Le crayon de couleur : importance cruciale des pigments

La mine d'un crayon de couleur est fabriquée avec des pigments de couleurs, de la cire, des liants, qui créent l'amalgame et assurent la résistance, et des matiéres de charge minérales telles que le talc ou le kaolin (broyé finement, matiére également utilisée dans l'industrie de production du verre). La qualité de la mine dépend de la finesse des différents composants mais aussi de la quantité et de la fiabilité des pigments. Pour la fabrication du crayon Rembrandt Polycolor, 100 kg de matiéres premiéres permettent de produire 12 000 crayons. Une forte proportion de pigments garantit une excellente qualité de la mine et un coup de crayon intense. Le mélange des différents ingrédients dans un malaxeur forme une pâte homogéne qui va être divisée en mines grâce à une extrudeuse et coupée à la longueur voulue. Les mines sont séchées à environ 90°. A l'inverse des mines en graphite, qui passent par une étape de cuisson, les mines de couleur sont séchées dans une étuve puis plongées dans un bain de cire à 115°, ce qui accentue la qualité chromatique de la mine et lui permet de mieux glisser sur le support.


Le bois un élément essentiel du crayon

Les planchettes de bois qui constituent les crayons à papier et de couleur sont en bois de cédre de Californie. Aprés cela, les mines sont enduites de colle pour être placées dans des planchettes en cédre rainurées.

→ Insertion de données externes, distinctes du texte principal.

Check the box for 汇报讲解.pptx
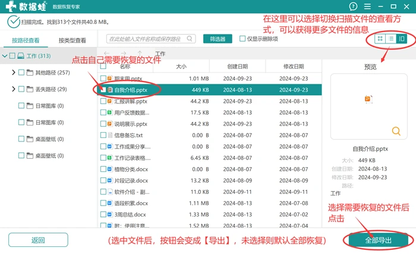The width and height of the screenshot is (416, 254). coord(103,101)
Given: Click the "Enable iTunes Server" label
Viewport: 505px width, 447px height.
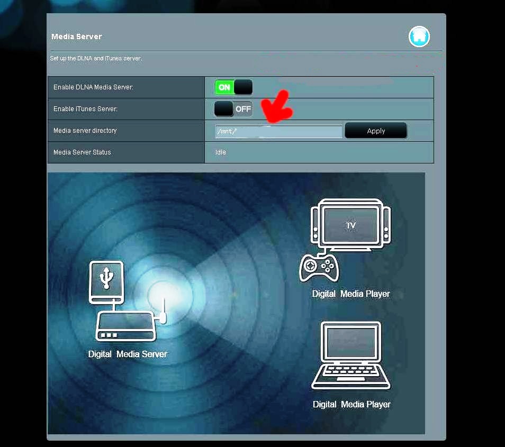Looking at the screenshot, I should 85,109.
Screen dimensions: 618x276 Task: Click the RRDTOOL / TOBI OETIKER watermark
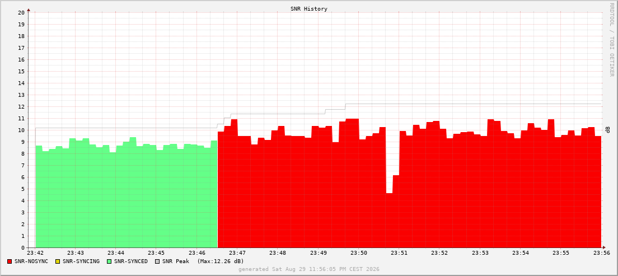[x=612, y=39]
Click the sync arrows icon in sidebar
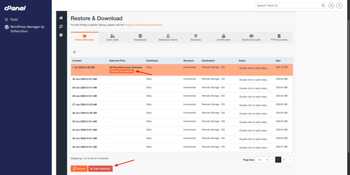 [x=61, y=27]
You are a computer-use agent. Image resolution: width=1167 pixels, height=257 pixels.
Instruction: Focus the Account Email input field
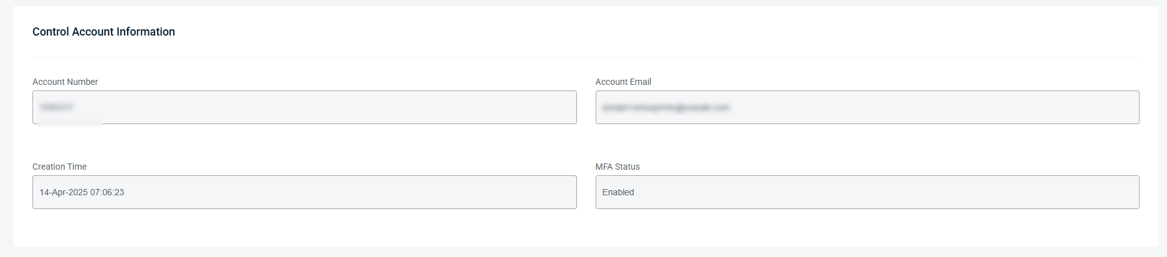867,107

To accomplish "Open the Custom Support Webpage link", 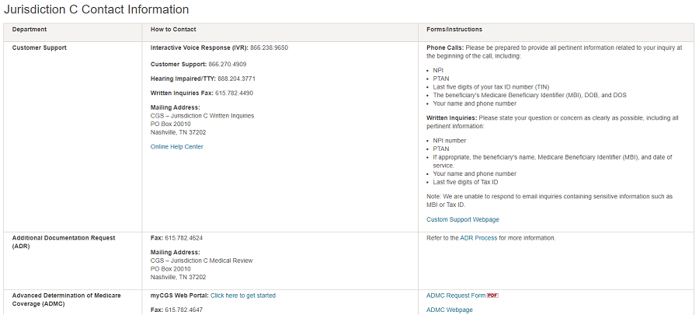I will click(x=463, y=219).
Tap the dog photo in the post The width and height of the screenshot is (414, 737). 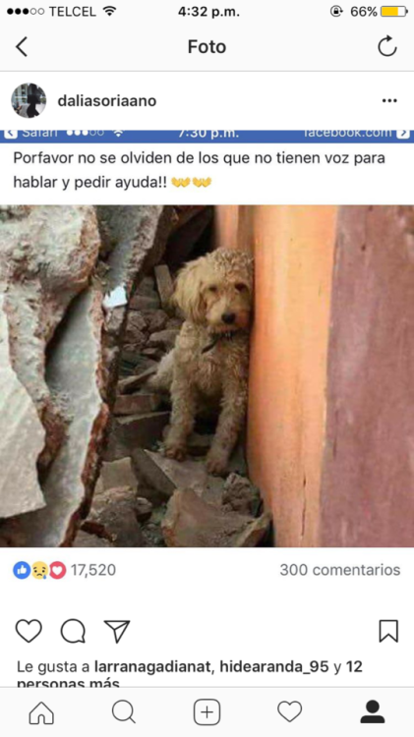[207, 376]
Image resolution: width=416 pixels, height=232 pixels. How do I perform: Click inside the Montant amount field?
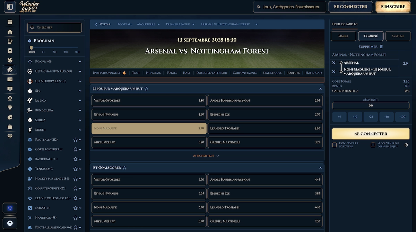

Une seconde planchette aux rainures identiques est appliquée par pression mécanique sur la premiére planchette, si bien qu'un " sandwich " de bois et de mine se forme, jusqu'à ce que la colle séche. La surface extérieure des planchettes est alors traitée puis celles-ci sont coupées en plusieurs crayons bruts (nombre par planchette variable selon le diamétre voulu). La couleur, la solidité et la longueur de la mine ainsi que la qualité du bois sont contrôlés à toutes les étapes.

La fabrication de la mine graphite

La mine d'un crayon à papier se compose de 2 éléments : le graphite, qui donne la coloration, et l'argile, qui sert de liant et conditionne la solidité de la mine. La proportion de mélange de ces deux éléments déterminera le degré de dureté de la mine. Plus la quantité de graphite est importante, plus la mine est tendre. Les deux matiéres sont finement moulues puis mélangées. La finesse du broyage et l'homogénéité du mélange sont des critéres de qualités décisifs pour obtenir un crayon satisfaisant.

Le graphite finement broyé et l'argile sont mélangés à de l'eau dans un malaxeur jusqu'à obtention d'une pâte fine et homogéne. Les mines sont formées à base de cette pâte par le biais d'une extrudeuse et coupées à la longueur souhaitée. Ce n'est qu'aprés une phase de cuisson à 1200 °C que la mine revêt sa consistance finale.

La touche finale

La finition peut alors s'opérer : les " tubes " bruts sont taillés, peints et vernis. Les arêtes sont polies pour être arrondies. Un marquage à chaud est enfin réalisé par un bloc gravé qui vient frapper une feuille de papier doré ou argenté trés fin qui reporte lui-même la marque sur le crayon. Les crayons sont testés par des artistes qui livrent leur verdict sur les couleurs et la consistance de la mine.